Ensuring data is securely backed up and encrypted is essential for maintaining system integrity. With the goal of creating encrypted backups for various systems, we implemented a solution using Restic, a fast and secure backup program that can work with multiple backends.
Restic and MINIO Setup:
I setup a MINIO server to act as a local S3-compatible storage for Restic backups. I also setup a user on Wasabi, along with a bucket specifically for storing backups. I generated the necessary API keys and bucket policies, see the policy below:
{
"Version": "2012-10-17",
"Id": "bucketPolicy",
"Statement": [
{
"Effect": "Allow",
"Principal": {
"AWS": [
"arn:aws:iam::100000269610:user/hrvmg2-restic"
]
},
"Action": "s3:*",
"Resource": [
"arn:aws:s3:::hrvmg2"
]
}
]
}
Docker Container for Restore
I needed a way to restore so I configured a docker container/ansible script to pull down from github and restore any files to any linux machine.

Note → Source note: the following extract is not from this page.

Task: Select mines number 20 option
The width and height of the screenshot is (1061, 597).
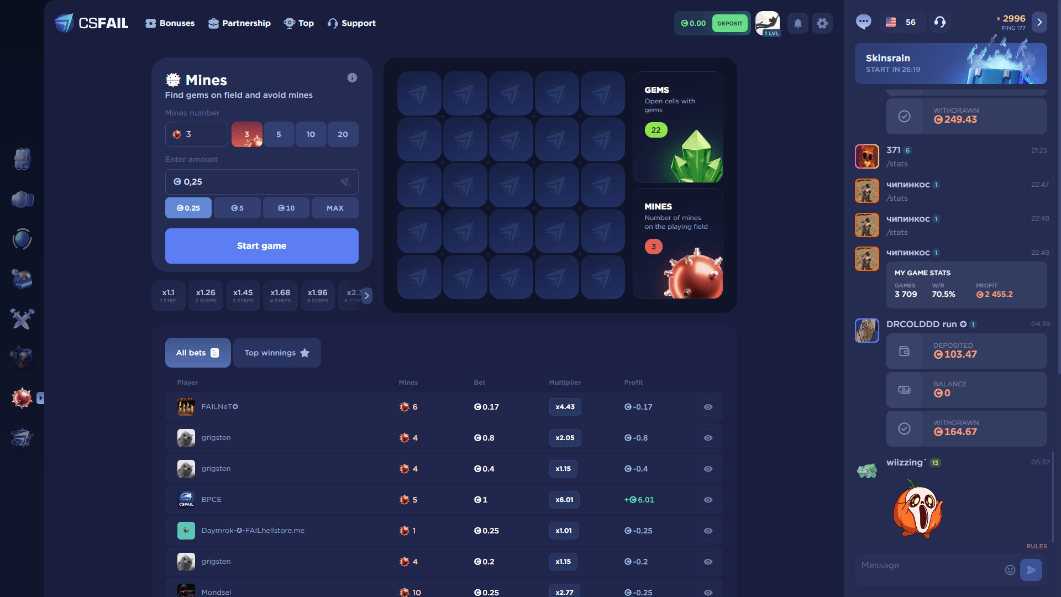Action: (x=343, y=134)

Scheduled Backups with Ansible:
Backups have been integrated into a daily task schedule. An Ansible role has been created to automate the backup process. The Ansible playbook snippet below demonstrates how backups are handled:
---
- name: Restic Backups
become: true
become_user: root
become_method: sudo
ansible.builtin.shell: restic backup
loop: ['/etc', '/home', '/root', '/var', '/usr/local/bin', '/usr/local/sbin', '/srv', '/opt']
environment:
AWS_ACCESS_KEY_ID: ""
AWS_SECRET_ACCESS_KEY: ""
RESTIC_REPOSITORY: ""
RESTIC_PASSWORD: ""
register: results
async: 10000
poll: 60
- debug:
msg: ""
Four backup types are implemented: daily, weekly, monthly. This ensures comprehensive coverage and multiple restore points. There is also a retention policy to hold on to backups from the last 21 days, the last 6 weeks, and the last 12 months. The backup strategy ensures that essential configurations and files are securely stored and can be restored as needed. This setup helps in maintaining my files in case anything goes sideways and quick recovery in case of data loss or system failures.